**Complete the following:**
a – List every U.S. state named in the road trip guidebook text's description of the US-83 route.
b – Pick up the road trip guidebook text after its final sentence and carry it forward.

BERKELEY, Calif. -- If you're thinking about a road trip and you need more than a map to help you plan, Avalon Travel Books is out with a new edition of "Road Trip USA: Cross-Country Adventures on America's Two-Lane Highways" by Jamie Jensen($29.95).

Chapters break the options for border-to-border and coast-to-coast cross-country drives into 11 routes:

Pacific Coast, 1,500 miles on a mostly two-lane route through California, Oregon and Washington.

Border to border south to north, from the Rio Grande in Mexico to Jasper National Park in Canada, along US-93 through Arizona, Nevada, Idaho and Montana.

The "road to nowhere," US-83 north to south across the heartland of the Plains states, between North Dakota and Matamoros, Mexico, through South Dakota, Nebraska, Kansas, Oklahoma and Texas, past sites ranging from Sitting Bull Memorial to the Alamo.

The Great River Road, following the Mississippi from its headwaters in Minnesota to the Gulf of Mexico in Louisiana.

Appalachian Trail -- or the auto equivalent, from Maine to Georgia, with stops at Gettysburg in Pennsylvania and a drive along the Blue Ridge Parkway in Virginia and North Carolina.

Atlantic Coast, a two-lane alternative route to I-95 down the Eastern seaboard from New York to Florida, with 2,000 miles of sightseeing that includes stops at the Jersey shore, Chincoteague, Va., known for wild ponies, and Kitty Hawk, in North Carolina, ending at Key West.

**Data section:**
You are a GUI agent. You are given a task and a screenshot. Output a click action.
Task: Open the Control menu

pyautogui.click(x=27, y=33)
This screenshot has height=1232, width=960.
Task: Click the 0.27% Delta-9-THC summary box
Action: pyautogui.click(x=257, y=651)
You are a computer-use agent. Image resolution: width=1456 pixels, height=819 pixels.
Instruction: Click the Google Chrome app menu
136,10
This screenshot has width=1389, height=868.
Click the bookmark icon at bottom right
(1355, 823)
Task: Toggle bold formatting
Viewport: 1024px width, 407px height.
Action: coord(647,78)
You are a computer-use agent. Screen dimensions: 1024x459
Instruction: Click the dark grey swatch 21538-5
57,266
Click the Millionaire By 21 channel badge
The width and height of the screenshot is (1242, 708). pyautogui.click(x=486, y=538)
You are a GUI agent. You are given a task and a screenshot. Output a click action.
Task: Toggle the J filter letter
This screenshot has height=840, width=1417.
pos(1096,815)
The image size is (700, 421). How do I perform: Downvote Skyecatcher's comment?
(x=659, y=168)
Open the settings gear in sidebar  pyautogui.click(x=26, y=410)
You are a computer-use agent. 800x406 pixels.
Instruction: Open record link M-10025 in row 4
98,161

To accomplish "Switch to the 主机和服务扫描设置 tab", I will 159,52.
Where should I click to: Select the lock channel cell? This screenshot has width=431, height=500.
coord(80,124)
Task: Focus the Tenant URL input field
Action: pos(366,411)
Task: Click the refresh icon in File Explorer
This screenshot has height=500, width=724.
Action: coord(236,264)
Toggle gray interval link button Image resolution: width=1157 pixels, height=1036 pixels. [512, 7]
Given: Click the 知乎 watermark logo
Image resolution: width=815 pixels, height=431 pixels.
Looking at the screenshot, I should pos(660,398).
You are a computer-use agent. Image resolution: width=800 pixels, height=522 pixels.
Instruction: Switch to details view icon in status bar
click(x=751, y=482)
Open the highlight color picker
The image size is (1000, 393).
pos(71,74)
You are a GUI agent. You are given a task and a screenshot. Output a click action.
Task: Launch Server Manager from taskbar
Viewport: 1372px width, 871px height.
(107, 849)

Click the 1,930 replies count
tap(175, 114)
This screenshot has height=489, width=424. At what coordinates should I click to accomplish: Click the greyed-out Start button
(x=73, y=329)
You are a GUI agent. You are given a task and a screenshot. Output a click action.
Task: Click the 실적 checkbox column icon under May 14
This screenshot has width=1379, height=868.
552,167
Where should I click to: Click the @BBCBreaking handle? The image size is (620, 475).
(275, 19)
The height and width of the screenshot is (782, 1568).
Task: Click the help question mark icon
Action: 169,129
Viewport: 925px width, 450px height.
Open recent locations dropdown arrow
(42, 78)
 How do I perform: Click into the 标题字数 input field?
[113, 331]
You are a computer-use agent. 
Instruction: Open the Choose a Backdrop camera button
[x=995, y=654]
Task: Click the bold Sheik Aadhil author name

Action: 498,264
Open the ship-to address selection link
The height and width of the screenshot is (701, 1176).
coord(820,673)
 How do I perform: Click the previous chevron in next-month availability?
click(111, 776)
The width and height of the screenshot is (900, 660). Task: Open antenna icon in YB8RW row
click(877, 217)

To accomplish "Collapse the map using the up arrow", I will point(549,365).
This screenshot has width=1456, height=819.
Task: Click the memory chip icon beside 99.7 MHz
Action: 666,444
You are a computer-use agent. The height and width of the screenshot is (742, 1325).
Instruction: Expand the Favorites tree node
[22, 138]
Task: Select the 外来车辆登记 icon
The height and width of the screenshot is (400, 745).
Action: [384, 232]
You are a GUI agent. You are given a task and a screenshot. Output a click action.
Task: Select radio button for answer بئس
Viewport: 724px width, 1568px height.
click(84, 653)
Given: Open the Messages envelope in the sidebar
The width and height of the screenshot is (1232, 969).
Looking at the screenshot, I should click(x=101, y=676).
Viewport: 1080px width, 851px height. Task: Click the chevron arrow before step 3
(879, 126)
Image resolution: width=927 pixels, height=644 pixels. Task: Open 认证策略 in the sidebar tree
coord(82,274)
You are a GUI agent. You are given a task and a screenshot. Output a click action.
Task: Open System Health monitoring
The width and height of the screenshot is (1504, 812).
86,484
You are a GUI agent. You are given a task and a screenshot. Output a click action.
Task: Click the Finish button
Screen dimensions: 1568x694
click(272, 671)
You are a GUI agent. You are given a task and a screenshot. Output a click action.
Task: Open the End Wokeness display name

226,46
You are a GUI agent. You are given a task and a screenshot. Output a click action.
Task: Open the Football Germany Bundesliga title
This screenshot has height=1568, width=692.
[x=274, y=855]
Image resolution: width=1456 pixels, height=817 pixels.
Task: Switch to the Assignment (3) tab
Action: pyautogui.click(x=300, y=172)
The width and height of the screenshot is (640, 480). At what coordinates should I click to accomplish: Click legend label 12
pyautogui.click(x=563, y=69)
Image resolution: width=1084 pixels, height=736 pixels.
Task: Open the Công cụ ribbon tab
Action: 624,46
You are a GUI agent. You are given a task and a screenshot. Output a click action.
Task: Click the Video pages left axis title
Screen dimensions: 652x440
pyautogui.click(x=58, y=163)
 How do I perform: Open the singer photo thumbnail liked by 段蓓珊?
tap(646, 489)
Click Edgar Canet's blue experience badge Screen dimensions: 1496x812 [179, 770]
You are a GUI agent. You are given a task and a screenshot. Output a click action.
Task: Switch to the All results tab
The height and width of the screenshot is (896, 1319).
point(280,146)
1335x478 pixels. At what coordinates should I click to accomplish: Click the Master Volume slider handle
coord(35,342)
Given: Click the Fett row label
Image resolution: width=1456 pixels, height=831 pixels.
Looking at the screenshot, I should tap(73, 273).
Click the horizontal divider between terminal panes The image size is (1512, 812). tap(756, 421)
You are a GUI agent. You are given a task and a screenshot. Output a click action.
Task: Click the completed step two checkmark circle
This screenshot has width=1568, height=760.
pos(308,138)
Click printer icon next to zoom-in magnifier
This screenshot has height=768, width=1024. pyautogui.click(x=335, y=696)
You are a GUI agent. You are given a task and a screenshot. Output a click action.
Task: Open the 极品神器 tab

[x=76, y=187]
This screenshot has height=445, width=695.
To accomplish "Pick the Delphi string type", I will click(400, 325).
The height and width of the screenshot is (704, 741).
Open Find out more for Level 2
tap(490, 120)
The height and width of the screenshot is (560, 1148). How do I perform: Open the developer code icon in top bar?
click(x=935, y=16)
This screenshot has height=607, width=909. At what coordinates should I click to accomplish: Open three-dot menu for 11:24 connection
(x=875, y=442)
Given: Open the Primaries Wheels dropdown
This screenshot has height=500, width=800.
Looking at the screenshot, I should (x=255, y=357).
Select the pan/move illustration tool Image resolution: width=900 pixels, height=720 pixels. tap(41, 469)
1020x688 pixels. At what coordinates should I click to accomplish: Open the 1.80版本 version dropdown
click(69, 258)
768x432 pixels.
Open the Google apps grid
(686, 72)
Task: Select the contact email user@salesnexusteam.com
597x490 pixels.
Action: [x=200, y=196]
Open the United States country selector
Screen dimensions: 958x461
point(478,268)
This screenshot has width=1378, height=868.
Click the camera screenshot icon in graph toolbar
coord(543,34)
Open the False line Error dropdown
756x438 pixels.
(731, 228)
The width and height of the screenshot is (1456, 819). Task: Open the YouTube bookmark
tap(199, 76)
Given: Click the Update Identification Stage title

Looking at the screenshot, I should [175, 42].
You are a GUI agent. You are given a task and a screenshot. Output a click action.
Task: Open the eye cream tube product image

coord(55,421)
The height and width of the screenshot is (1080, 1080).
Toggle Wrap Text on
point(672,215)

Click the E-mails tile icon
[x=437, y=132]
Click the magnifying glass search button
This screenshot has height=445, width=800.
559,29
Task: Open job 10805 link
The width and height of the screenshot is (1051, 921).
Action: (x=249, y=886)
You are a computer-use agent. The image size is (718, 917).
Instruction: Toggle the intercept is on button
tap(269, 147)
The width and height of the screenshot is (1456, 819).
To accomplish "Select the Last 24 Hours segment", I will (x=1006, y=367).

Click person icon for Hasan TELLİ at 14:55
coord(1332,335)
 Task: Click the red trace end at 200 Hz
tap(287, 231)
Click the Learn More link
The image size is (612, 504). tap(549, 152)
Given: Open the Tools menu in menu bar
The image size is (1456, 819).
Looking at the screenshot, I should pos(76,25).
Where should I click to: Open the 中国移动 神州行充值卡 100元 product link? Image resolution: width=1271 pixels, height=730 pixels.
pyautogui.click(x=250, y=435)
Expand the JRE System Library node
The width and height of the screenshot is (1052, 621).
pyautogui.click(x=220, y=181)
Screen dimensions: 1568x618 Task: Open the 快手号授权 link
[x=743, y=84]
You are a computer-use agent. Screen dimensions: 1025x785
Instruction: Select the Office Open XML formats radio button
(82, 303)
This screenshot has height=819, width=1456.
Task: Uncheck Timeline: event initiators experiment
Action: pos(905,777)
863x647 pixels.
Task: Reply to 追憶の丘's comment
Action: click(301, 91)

**Results for each task:**
a – North Dakota, South Dakota, Nebraska, Kansas, Oklahoma, Texas

b –
Heading west to east across the continent from Seattle to Acadia National Park in Maine along the "Great Northern" route, following US-2 with stops in Glacier National Park and Michigan's Upper Peninsula.

--The Oregon Trail, using US-20 to follow the footsteps of pioneers and pilgrims from Oregon's Columbia Gorge to Yellowstone and Mount Rushmore to Niagara Falls and Cape Cod, Mass., with a stop at Iowa's "Field of Dreams" along the way.

A coast-to-coast route dubbed "The Loneliest Road" through the middle of the country along US-50 through a dozen states, heading east from San Francisco to the Maryland shore.

The "Southern Pacific," following old US-80 and its equivalents 3,000 miles from San Diego to the Georgia coast, from desert to delta.

Last but not least, Route 66, the Mother Road, between Chicago and Hollywood, where you can still find diners, motels and kitschy landmarks like the World's Largest Catsup Bottle in Collinsville, Ill.